The core allegation across this litigation is consistent. Plaintiffs argue that the platforms were engineered to be habit-forming, with features such as infinite scroll, autoplay and algorithmic feeds that keep young users engaged at the expense of their mental health, and that the companies concealed the risks. The defendants have disputed that framing throughout.

The settlement follows a verdict that gave every defendant in this litigation reason to recalculate.

In March, a Los Angeles jury found Meta and Google liable in the first bellwether, awarding $6m to a young woman identified as K.G.M. and assigning Meta the larger share of responsibility.

It was the first social-media addiction case to reach a verdict, and it landed against precisely the two companies that had declined to settle beforehand. Snap and TikTok had settled that case before it went to trial.

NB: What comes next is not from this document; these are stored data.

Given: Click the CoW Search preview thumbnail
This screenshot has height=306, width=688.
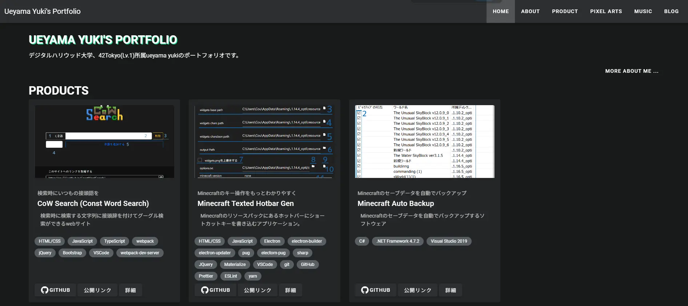Looking at the screenshot, I should [x=104, y=142].
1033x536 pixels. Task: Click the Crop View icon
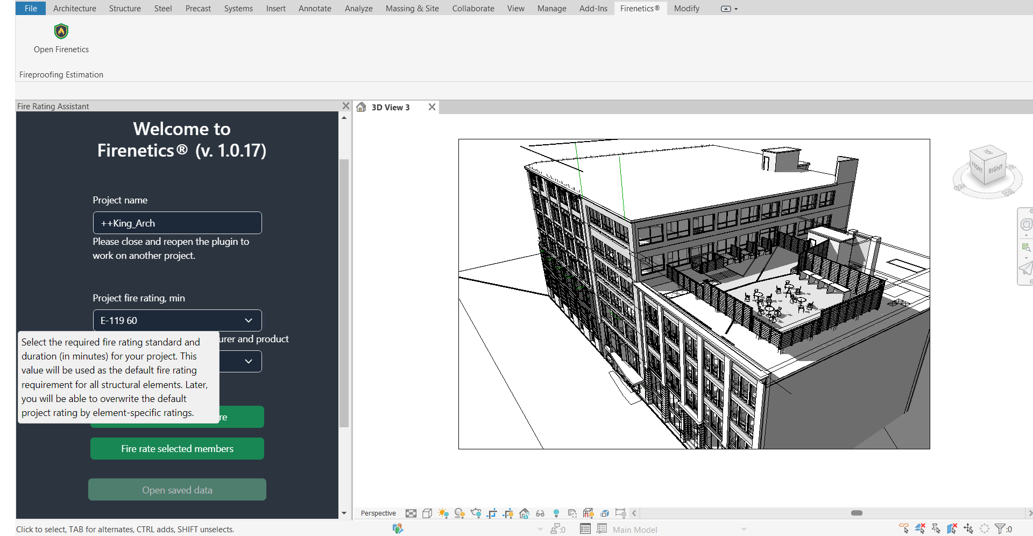point(492,513)
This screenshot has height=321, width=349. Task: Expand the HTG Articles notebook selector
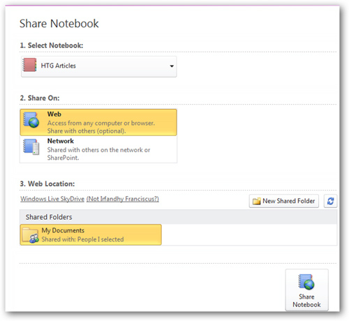(x=99, y=66)
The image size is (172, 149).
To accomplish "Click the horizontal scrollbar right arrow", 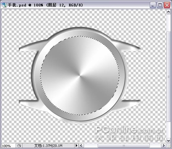I will click(163, 146).
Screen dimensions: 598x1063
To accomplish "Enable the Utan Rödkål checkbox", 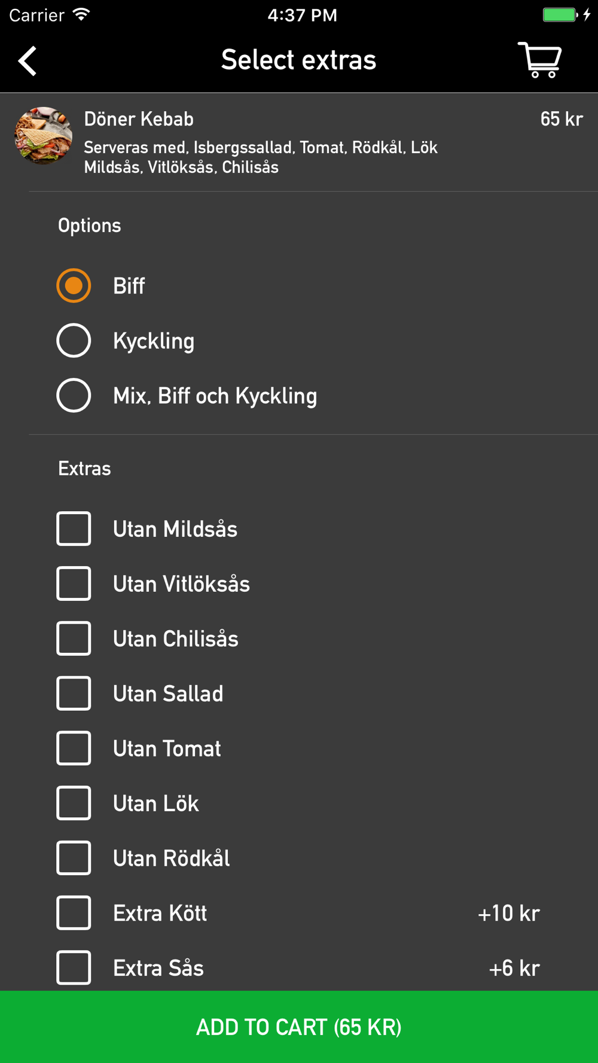I will (74, 858).
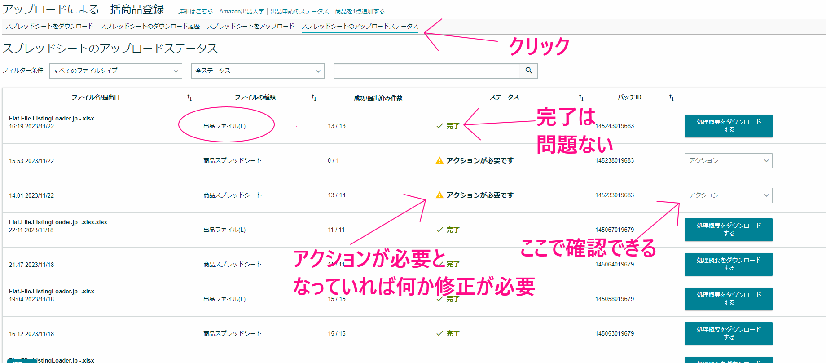Click warning icon for batch 145233019683
This screenshot has width=826, height=363.
click(x=439, y=195)
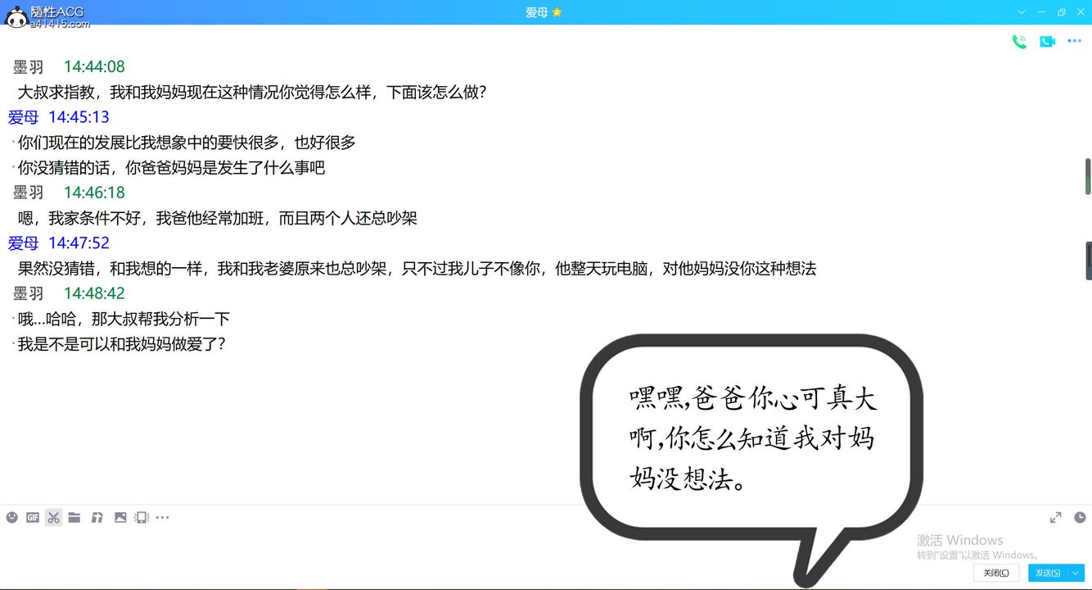1092x590 pixels.
Task: Click the audio clip icon in toolbar
Action: 97,517
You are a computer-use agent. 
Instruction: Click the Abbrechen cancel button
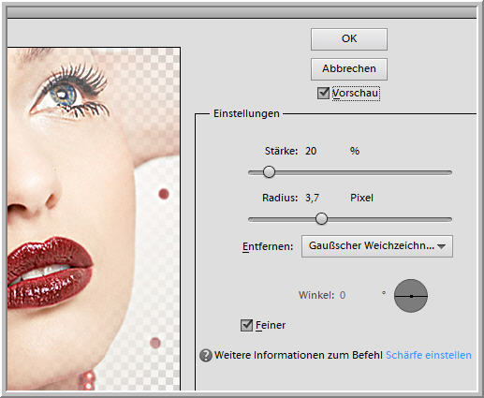[349, 68]
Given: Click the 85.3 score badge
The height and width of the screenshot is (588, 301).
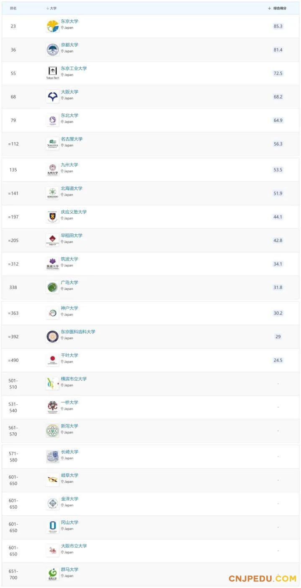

Read against that history, YouTube’s decision looks less like a surprise than a pattern reasserting itself. Having already absorbed a loss in March, Google has now chosen the same off-ramp Snap and TikTok took the first time around.

The companies that settle disclose nothing; the ones that go to trial risk a number on a verdict form that becomes a reference point for every case that follows.

The scale behind these individual trials is what gives the bellwethers their weight. More than 3,300 lawsuits involving addiction claims are pending against the social-media companies in California state court, and another 2,400 or so cases brought by individuals, school districts, municipalities and states have been centralised in federal court.

The bellwether structure exists because trying them one by one would take decades; the early verdicts and settlements are meant to set the terms on which the rest get valued.

That machinery has been grinding in parallel through the school-district cases, which run on a separate track.

Snap, YouTube and TikTok settled one school bellwether before trial, and Meta later settled the Kentucky case that would have been the first school-district trial over youth mental health.

The personal-injury suits brought by individual teenagers, of which R.K.C.’s is one, are the higher-profile front because they put a single named claimant and a single alleged harm in front of a jury.

For Google, the cost of stepping out of the July trial is whatever it agreed to pay R.K.C., a figure it will not have to defend in open court. For the companies still on the docket, the calculation is harder.

Meta has been spending heavily on artificial intelligence even as the child-safety lawsuits mount, and it now heads into the second trial as the only one of the original four social-media defendants that has not, at some point, chosen to settle rather than argue the case to a verdict.

The July 27 trial in Los Angeles will proceed with the three remaining defendants. If any of them follows YouTube out the door before then is the question the next few weeks will answer.